- **Exercise**
Edit the items below so that every occurrence of "GUI agent" becomes "screen assistant", and leave everything else unchanged.

- **Dataset entries**
▼▼▼
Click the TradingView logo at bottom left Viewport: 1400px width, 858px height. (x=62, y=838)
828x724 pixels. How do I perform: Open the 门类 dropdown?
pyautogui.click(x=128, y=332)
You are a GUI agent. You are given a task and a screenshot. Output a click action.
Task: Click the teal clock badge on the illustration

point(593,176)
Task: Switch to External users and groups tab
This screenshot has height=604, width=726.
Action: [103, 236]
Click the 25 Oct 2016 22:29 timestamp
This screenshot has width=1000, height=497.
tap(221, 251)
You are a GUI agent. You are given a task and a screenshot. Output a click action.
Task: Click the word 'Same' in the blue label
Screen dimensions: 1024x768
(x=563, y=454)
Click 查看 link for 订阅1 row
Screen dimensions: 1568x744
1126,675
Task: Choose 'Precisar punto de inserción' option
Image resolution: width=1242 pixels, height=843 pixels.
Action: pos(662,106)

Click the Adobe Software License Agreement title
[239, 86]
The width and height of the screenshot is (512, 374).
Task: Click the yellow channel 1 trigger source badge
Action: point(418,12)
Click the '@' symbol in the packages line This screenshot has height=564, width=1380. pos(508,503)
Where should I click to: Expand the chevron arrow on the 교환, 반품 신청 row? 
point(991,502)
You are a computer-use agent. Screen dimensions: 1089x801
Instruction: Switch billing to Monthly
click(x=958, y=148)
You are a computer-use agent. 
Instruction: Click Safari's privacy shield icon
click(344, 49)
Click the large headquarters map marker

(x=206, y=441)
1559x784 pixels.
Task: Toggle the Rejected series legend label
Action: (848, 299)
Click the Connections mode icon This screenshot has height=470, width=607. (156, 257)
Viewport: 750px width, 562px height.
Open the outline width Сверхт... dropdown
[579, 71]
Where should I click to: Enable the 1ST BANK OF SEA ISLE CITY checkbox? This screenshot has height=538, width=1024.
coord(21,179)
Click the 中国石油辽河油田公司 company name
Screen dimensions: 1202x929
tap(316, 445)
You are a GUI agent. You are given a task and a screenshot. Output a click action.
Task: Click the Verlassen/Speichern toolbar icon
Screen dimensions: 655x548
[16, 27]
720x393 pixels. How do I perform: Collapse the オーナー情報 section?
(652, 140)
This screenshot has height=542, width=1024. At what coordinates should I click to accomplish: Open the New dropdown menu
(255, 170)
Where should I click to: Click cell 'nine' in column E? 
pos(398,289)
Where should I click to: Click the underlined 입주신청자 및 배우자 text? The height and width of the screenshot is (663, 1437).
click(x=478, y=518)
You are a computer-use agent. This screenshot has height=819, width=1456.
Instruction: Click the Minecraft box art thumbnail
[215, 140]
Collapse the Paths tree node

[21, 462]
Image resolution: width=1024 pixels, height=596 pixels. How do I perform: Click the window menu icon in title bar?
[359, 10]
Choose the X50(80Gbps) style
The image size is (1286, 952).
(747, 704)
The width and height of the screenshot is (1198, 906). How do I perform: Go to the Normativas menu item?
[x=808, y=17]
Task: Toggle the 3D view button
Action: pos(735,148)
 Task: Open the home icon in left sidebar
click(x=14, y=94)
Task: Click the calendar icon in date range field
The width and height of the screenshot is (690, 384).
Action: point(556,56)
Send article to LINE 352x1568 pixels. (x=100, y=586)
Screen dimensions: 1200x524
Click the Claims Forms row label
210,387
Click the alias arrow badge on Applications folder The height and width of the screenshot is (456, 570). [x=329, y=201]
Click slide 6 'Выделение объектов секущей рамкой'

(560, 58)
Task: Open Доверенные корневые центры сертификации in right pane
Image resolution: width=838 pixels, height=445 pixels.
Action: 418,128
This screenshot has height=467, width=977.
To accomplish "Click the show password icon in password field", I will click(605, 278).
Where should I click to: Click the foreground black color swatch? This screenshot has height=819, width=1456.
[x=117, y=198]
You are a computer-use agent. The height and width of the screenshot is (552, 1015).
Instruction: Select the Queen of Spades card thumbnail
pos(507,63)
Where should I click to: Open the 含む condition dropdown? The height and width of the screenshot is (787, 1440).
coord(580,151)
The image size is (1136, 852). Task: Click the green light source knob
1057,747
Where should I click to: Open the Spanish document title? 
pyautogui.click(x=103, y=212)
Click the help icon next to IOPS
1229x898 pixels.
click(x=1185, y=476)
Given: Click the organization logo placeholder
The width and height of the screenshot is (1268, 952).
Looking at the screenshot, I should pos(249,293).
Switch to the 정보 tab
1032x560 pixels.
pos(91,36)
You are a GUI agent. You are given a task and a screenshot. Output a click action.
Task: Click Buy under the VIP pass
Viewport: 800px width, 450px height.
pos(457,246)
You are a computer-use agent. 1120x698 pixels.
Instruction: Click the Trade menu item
▲▲▲
- **Answer to the task**
Click the TradingView logo at bottom left Viewport: 1400px width, 858px height. (x=62, y=838)
828x724 pixels. How do I perform: Open the 门类 dropdown?
pyautogui.click(x=128, y=332)
You are a screen assistant. You are given a task and a screenshot. Output a click action.
Task: Click the teal clock badge on the illustration

point(593,176)
Task: Switch to External users and groups tab
This screenshot has height=604, width=726.
Action: [103, 236]
Click the 25 Oct 2016 22:29 timestamp
This screenshot has width=1000, height=497.
tap(221, 251)
You are a screen assistant. You are given a task and a screenshot. Output a click action.
Task: Click the word 'Same' in the blue label
Screen dimensions: 1024x768
(x=563, y=454)
Click 查看 link for 订阅1 row
Screen dimensions: 1568x744
1126,675
Task: Choose 'Precisar punto de inserción' option
Image resolution: width=1242 pixels, height=843 pixels.
Action: pos(662,106)

Click the Adobe Software License Agreement title
[239, 86]
The width and height of the screenshot is (512, 374).
Task: Click the yellow channel 1 trigger source badge
Action: point(418,12)
Click the '@' symbol in the packages line This screenshot has height=564, width=1380. pos(508,503)
Where should I click to: Expand the chevron arrow on the 교환, 반품 신청 row? 
point(991,502)
You are a computer-use agent. Screen dimensions: 1089x801
Instruction: Switch billing to Monthly
click(x=958, y=148)
You are a computer-use agent. 
Instruction: Click Safari's privacy shield icon
click(344, 49)
Click the large headquarters map marker

(x=206, y=441)
1559x784 pixels.
Task: Toggle the Rejected series legend label
Action: (848, 299)
Click the Connections mode icon This screenshot has height=470, width=607. (156, 257)
Viewport: 750px width, 562px height.
Open the outline width Сверхт... dropdown
[579, 71]
Where should I click to: Enable the 1ST BANK OF SEA ISLE CITY checkbox? This screenshot has height=538, width=1024.
coord(21,179)
Click the 中国石油辽河油田公司 company name
Screen dimensions: 1202x929
tap(316, 445)
You are a screen assistant. You are given a task and a screenshot. Output a click action.
Task: Click the Verlassen/Speichern toolbar icon
Screen dimensions: 655x548
[16, 27]
720x393 pixels. How do I perform: Collapse the オーナー情報 section?
(652, 140)
This screenshot has height=542, width=1024. At what coordinates should I click to accomplish: Open the New dropdown menu
(255, 170)
Where should I click to: Click cell 'nine' in column E? 
pos(398,289)
Where should I click to: Click the underlined 입주신청자 및 배우자 text? The height and width of the screenshot is (663, 1437).
click(x=478, y=518)
You are a computer-use agent. This screenshot has height=819, width=1456.
Instruction: Click the Minecraft box art thumbnail
[215, 140]
Collapse the Paths tree node

[21, 462]
Image resolution: width=1024 pixels, height=596 pixels. How do I perform: Click the window menu icon in title bar?
[359, 10]
Choose the X50(80Gbps) style
The image size is (1286, 952).
(747, 704)
The width and height of the screenshot is (1198, 906). How do I perform: Go to the Normativas menu item?
[x=808, y=17]
Task: Toggle the 3D view button
Action: pos(735,148)
 Task: Open the home icon in left sidebar
click(x=14, y=94)
Task: Click the calendar icon in date range field
The width and height of the screenshot is (690, 384).
Action: point(556,56)
Send article to LINE 352x1568 pixels. (x=100, y=586)
Screen dimensions: 1200x524
Click the Claims Forms row label
210,387
Click the alias arrow badge on Applications folder The height and width of the screenshot is (456, 570). [x=329, y=201]
Click slide 6 'Выделение объектов секущей рамкой'

(560, 58)
Task: Open Доверенные корневые центры сертификации in right pane
Image resolution: width=838 pixels, height=445 pixels.
Action: 418,128
This screenshot has height=467, width=977.
To accomplish "Click the show password icon in password field", I will click(605, 278).
Where should I click to: Click the foreground black color swatch? This screenshot has height=819, width=1456.
[x=117, y=198]
You are a computer-use agent. The height and width of the screenshot is (552, 1015).
Instruction: Select the Queen of Spades card thumbnail
pos(507,63)
Where should I click to: Open the 含む condition dropdown? The height and width of the screenshot is (787, 1440).
coord(580,151)
The image size is (1136, 852). Task: Click the green light source knob
1057,747
Where should I click to: Open the Spanish document title? 
pyautogui.click(x=103, y=212)
Click the help icon next to IOPS
1229x898 pixels.
click(x=1185, y=476)
Given: Click the organization logo placeholder
The width and height of the screenshot is (1268, 952).
Looking at the screenshot, I should pos(249,293).
Switch to the 정보 tab
1032x560 pixels.
pos(91,36)
You are a screen assistant. You are given a task and a screenshot. Output a click action.
Task: Click Buy under the VIP pass
Viewport: 800px width, 450px height.
pos(457,246)
You are a computer-use agent. 1120x698 pixels.
Instruction: Click the Trade menu item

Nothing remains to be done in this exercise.